1. The funder. Their focus is price, performance and return on investment (ROI)
2.The user. This is someone who will actually use the product or service. Their focus is on making their job easier.
3. The champion for the purchase. This individual may advocate the purchase as part of solving a problem or improving performance. Their focus is on making the problem go away or getting improvements
4.The technical influence. They can have veto power over a decision on technical grounds. Their focus is on the technical fit of the purchase
5.The procurement person.
For the sales person to be successful they need to know who will be making the decision and how to focus on them, as each will be looking for different results. My preference is to always keep “the funder” away from the sales people until I want to involve them. The reason for that is in the supplier’s dealing with the users, the champion or the technical influence, the supplier will begin to form an opinion about how they perceive their and other suppliers chances of getting the business. The more they know you need or want them the less competitive they feel they need to be. This has a negative impact on the procurement person’s ability to negotiate price.

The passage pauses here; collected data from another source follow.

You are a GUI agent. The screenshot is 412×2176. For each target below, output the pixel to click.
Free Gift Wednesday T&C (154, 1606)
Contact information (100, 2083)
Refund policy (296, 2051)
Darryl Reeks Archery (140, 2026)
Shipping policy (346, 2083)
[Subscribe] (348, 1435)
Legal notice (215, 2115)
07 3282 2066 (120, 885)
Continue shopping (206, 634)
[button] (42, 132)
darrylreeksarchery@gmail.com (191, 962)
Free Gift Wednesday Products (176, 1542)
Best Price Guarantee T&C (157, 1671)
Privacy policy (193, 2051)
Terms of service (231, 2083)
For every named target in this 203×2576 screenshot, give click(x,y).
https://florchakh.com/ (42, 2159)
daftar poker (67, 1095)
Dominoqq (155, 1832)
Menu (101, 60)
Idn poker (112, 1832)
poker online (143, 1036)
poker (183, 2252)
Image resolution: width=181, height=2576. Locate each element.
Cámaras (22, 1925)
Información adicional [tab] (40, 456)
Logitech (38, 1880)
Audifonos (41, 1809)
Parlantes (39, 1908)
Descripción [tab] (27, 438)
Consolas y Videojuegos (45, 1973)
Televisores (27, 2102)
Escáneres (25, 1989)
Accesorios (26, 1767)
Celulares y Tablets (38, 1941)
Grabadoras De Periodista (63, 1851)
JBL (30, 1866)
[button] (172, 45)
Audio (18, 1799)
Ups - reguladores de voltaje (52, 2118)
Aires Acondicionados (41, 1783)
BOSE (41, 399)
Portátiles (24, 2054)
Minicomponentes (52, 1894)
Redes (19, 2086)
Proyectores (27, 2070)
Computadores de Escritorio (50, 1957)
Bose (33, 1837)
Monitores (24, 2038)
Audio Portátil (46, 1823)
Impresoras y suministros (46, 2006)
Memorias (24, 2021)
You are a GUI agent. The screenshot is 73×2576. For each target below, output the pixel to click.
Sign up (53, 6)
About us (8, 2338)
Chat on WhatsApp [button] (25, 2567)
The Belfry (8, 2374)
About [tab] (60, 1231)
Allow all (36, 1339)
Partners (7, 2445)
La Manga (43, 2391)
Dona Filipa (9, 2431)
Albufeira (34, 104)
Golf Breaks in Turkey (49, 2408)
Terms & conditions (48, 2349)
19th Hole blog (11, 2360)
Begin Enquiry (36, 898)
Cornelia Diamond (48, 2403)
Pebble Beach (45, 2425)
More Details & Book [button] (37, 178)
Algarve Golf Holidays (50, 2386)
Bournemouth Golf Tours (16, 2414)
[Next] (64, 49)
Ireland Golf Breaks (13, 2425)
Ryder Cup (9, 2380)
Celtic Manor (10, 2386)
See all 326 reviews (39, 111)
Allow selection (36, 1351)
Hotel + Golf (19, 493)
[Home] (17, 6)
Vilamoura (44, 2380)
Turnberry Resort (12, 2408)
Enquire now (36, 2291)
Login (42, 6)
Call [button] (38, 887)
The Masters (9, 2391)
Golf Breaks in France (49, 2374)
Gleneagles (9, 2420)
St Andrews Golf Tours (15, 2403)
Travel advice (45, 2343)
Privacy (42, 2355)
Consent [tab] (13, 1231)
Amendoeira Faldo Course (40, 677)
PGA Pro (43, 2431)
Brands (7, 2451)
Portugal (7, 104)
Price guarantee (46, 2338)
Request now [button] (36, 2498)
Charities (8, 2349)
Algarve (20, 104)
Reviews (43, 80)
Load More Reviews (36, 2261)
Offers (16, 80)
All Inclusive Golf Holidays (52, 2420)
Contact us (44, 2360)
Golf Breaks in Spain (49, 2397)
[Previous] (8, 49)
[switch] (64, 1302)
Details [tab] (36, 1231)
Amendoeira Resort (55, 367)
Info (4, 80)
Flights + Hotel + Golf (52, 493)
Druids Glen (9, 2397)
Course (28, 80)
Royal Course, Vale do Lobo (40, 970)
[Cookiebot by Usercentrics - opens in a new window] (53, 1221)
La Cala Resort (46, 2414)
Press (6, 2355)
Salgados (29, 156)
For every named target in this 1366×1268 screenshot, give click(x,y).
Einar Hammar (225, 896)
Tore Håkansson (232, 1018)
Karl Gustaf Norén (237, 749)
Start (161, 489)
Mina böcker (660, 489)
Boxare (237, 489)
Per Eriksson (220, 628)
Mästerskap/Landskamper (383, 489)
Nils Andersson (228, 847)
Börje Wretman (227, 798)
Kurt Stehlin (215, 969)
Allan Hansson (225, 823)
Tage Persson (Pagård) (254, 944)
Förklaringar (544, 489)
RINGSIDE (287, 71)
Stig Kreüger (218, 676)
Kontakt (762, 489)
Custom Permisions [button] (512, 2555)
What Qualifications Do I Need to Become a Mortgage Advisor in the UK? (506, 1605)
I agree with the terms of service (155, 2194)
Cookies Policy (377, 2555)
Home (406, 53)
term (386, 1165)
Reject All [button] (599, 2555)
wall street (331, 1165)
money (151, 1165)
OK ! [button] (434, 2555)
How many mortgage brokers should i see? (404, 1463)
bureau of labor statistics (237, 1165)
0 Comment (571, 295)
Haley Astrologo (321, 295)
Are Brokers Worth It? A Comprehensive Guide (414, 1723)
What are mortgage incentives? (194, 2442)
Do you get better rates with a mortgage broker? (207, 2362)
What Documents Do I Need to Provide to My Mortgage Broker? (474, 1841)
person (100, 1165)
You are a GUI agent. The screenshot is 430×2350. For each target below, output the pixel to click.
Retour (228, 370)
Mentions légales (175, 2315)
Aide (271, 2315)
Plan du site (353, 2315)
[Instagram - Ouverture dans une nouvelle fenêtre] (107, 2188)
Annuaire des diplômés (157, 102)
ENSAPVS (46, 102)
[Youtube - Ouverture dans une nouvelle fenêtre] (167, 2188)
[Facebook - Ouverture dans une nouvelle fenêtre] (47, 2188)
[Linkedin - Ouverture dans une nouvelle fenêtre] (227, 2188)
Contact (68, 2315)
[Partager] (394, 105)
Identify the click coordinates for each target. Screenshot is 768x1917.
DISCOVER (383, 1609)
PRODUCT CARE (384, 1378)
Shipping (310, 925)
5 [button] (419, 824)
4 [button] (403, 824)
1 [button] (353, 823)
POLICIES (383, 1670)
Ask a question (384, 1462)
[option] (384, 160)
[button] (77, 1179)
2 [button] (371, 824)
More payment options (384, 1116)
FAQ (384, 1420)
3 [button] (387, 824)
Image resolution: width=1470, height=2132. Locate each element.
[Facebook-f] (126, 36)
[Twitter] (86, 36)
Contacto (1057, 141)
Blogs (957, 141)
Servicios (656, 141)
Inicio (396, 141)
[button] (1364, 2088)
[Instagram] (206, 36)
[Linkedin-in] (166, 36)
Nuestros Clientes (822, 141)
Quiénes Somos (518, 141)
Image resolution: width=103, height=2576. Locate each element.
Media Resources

This is where “the funder” can be used to assist in the negotiation of the price and can help level the playing field. While a supplier may know that they have a solution that is preferred against other suppliers, what they don’t know is all the other problems or investments “the funder” has to consider in terms of whether to fund this purchase. “The funder” will look upon the purchase from a strictly financial results perspective. How does it fit within their available budget? How does it compare with all the other investments they need to make? What is the ROI from this purchase versus other investments?
“The funder” can send the message that if the supplier wants to make the sale, and have him or her invest in solving this problem versus other investments they need to make, the supplier needs to provide them with a better ROI. To improve the ROI the supplier has only two options and both of them are good for the buyer. They can provide more at the same price, such as extended warranty or other services or they can reduce the price. When a buyer tells a supplier they need to lower their price the supplier knows that’s the buyer’s job and they may still not lose the business if everyone else on the decision team wants that solution. When the funder tells a supplier they need to improve their ROI or risk losing the sale it’s a different message. If the funder doesn’t agree, the odds are high that they will lose the sale.